Lady Business is excited to present a guest post about Pacific Rim - one of the best films to come out of that whole sticky, summer blockbuster season- from chaila of underline everything. We're fairly confident that this post will leave you groaning about the DVD release date. Whhhy isn't it here yet?
I did not expect to love Pacific Rim, and I certainly did not expect to be bribing Jodie to ask me to do a guest post about feminist themes in Pacific Rim (this is my recollection and I’m sticking to it). I don’t usually like summer blockbusters. I do always like Idris Elba (maybe this is the time to declare my biases; if Idris Elba is in a thing, I will be interested in that thing), but I wasn’t even convinced I would see it. Then I happened to hear the director, Guillermo del Toro, talking about the movie on the radio and he made me want to like it. It seemed like more thought had been put into this movie than is usually put into summer blockbusters and I really liked the idea of original genre film trying to do a little bit better.
This post discusses several ways that I thought Pacific Rim was a little bit better than many of its peer movies, and quite a bit better than I expected when it comes to representation of women, people of color and even ideas of justice (or at least, ideas that are not unjust), and how it mostly managed to avoid reproducing problematic power or militaristic narratives that usually come with blockbuster action movies. I think that much of what the movie was trying to do differently was incompletely executed, but definitely visible, and there are some purposeful swerves around the typical kind of masculine patriarchal patriotism that makes action movies difficult for me to tolerate.
Non-white, non-American heroes
Yes, the main narrative protagonist is Raleigh Becket, a hard-headed, authority-defying white American man. But the other two main characters are Mako Mori, a Japanese woman, and Stacker Pentecost, a black British man. They’re both given time, narrative weight and importance within the movie. More about each of them separately in a minute, because they deserve it. Apart from the main characters, there’s Tendo Choi, a Chinese and Peruvian man who seems to be in charge of mission control and communications, as well as the pilot teams of Cheung, Hu and Jin Wei Tang, Chinese brothers; Sasha and Aleksis Kaidonovsky, a Russian wife-and-husband team; Herc and Chuck Hansen, an Australian father-son team; and Mako and Raleigh’s team. That’s a pretty international delegation.

Element lookup records
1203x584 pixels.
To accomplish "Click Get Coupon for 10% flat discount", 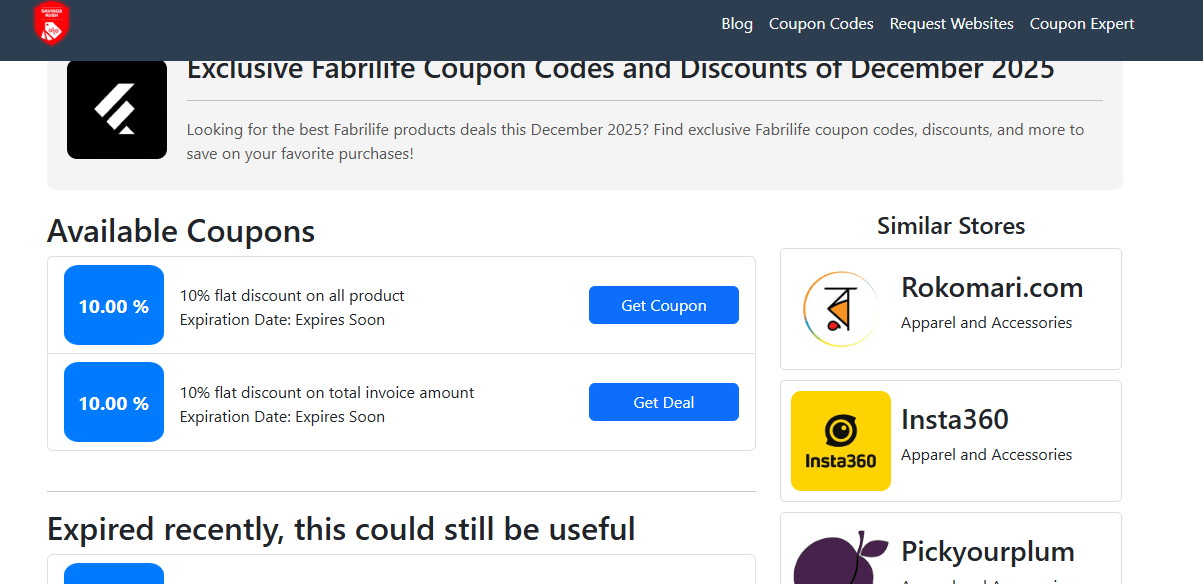I will click(663, 305).
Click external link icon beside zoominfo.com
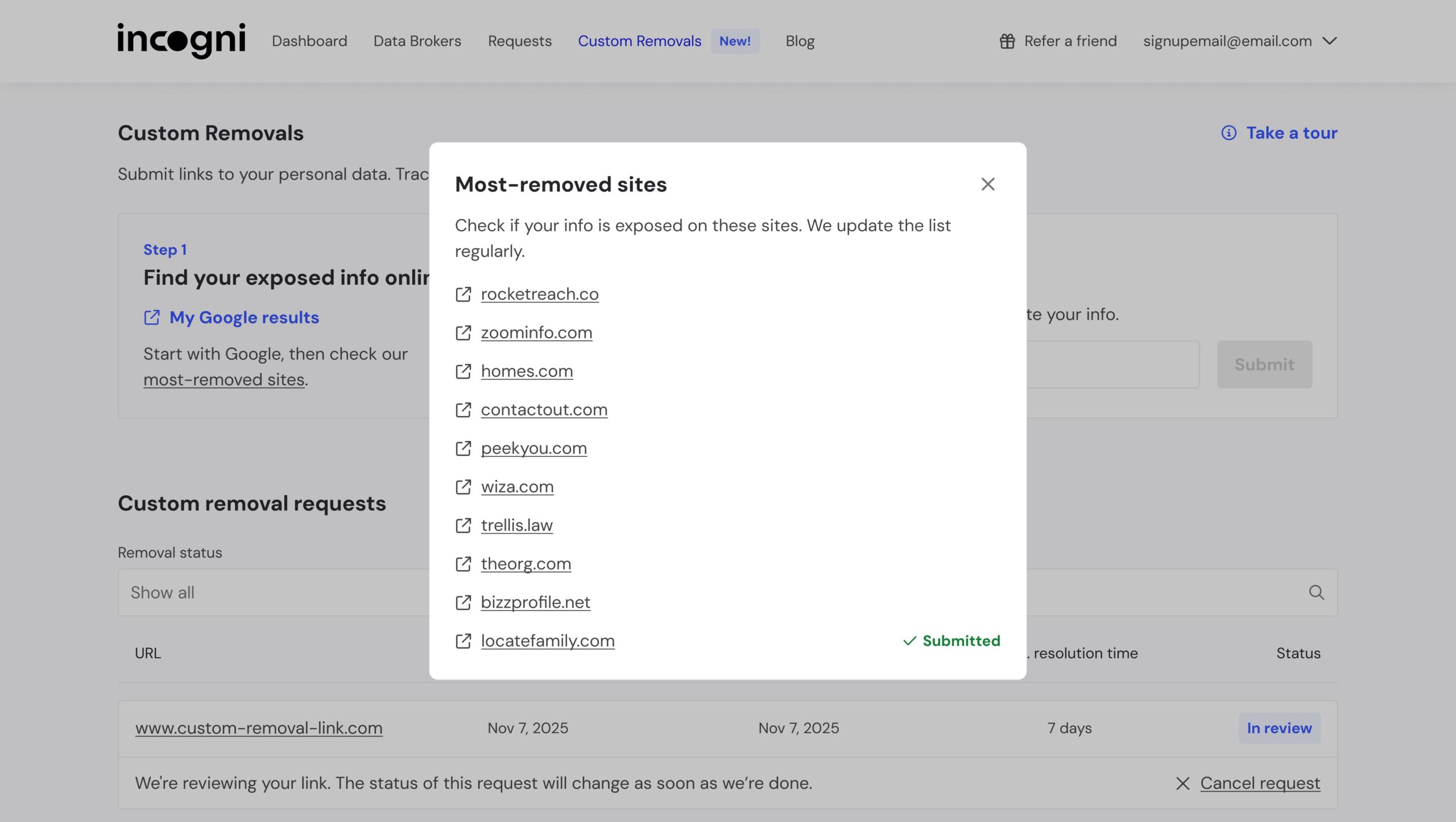The image size is (1456, 822). point(464,333)
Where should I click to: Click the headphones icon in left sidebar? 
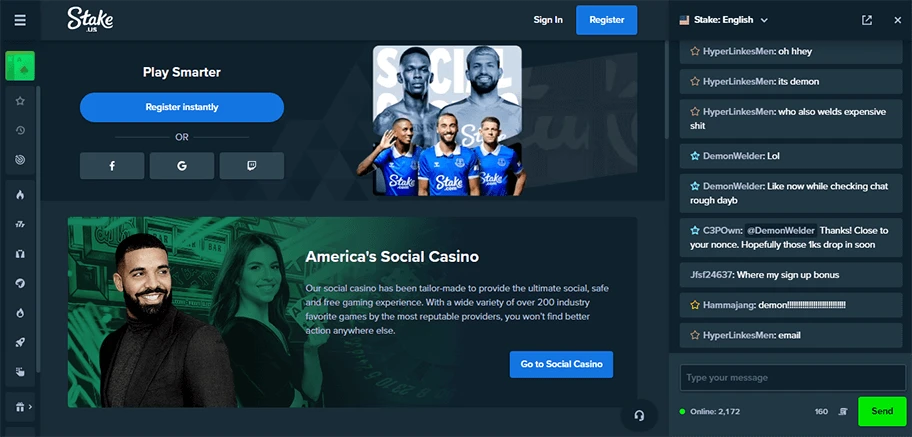point(20,254)
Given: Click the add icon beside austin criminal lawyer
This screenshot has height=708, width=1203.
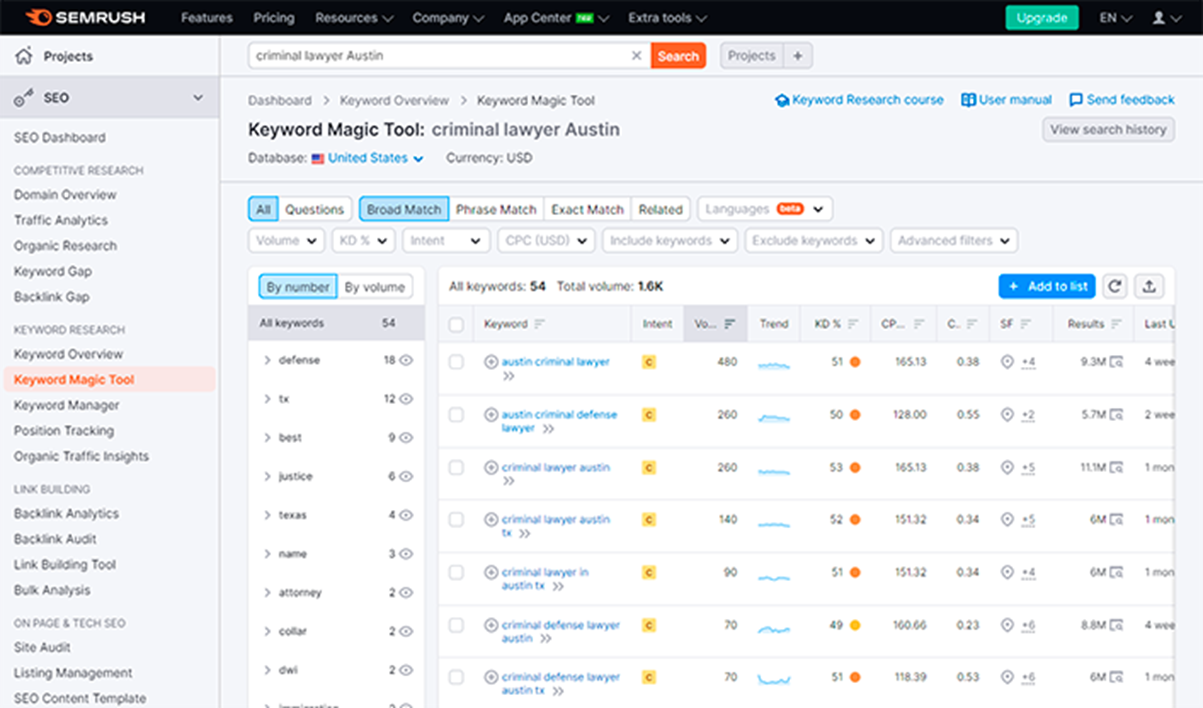Looking at the screenshot, I should [491, 362].
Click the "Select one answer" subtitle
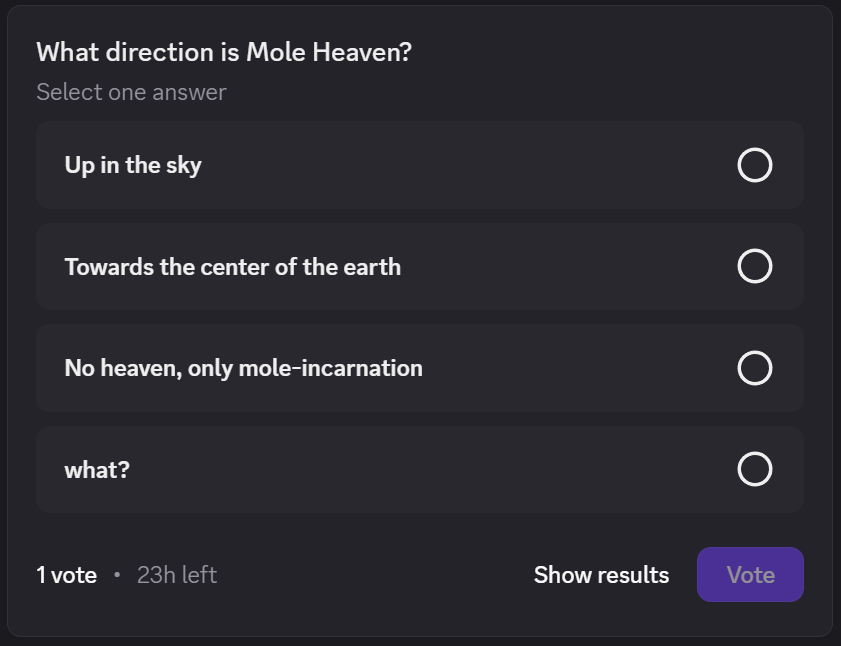The height and width of the screenshot is (646, 841). click(x=131, y=92)
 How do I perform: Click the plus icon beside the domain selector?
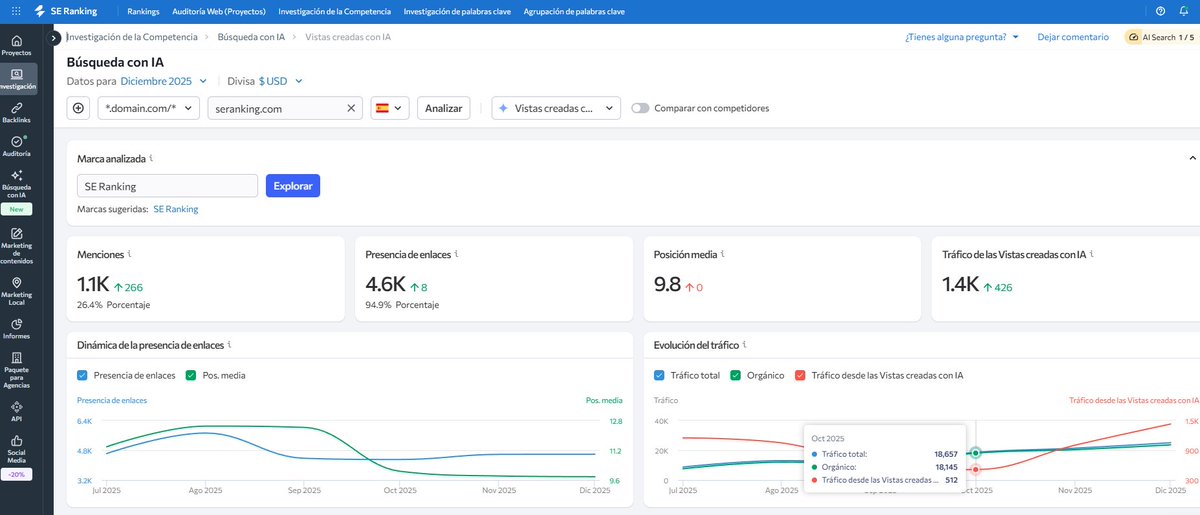coord(79,108)
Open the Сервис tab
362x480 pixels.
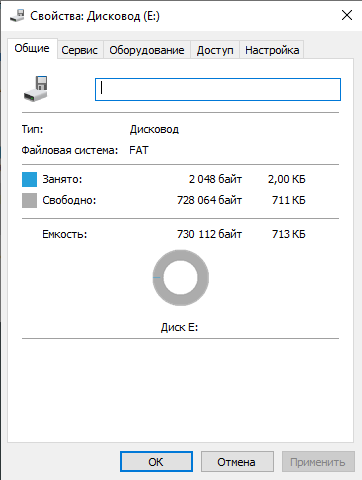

▸ **Exercise**
Copy the Pacific Rim guest post between "This post discusses" and "me to tolerate.", inclusive, substituting "action films" for "action movies".

▸ **Exercise result**
This post discusses several ways that I thought Pacific Rim was a little bit better than many of its peer movies, and quite a bit better than I expected when it comes to representation of women, people of color and even ideas of justice (or at least, ideas that are not unjust), and how it mostly managed to avoid reproducing problematic power or militaristic narratives that usually come with blockbuster action films. I think that much of what the movie was trying to do differently was incompletely executed, but definitely visible, and there are some purposeful swerves around the typical kind of masculine patriarchal patriotism that makes action films difficult for me to tolerate.